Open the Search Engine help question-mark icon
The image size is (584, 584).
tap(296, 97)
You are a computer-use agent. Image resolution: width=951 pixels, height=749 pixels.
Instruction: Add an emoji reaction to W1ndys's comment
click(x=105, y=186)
☆ ☆ ☆
_Task_.
Reproduce the data exactly, altering nothing.

_Answer to the exercise_.
Open the Search Engine help question-mark icon
The image size is (584, 584).
tap(296, 97)
You are a computer-use agent. Image resolution: width=951 pixels, height=749 pixels.
Instruction: Add an emoji reaction to W1ndys's comment
click(x=105, y=186)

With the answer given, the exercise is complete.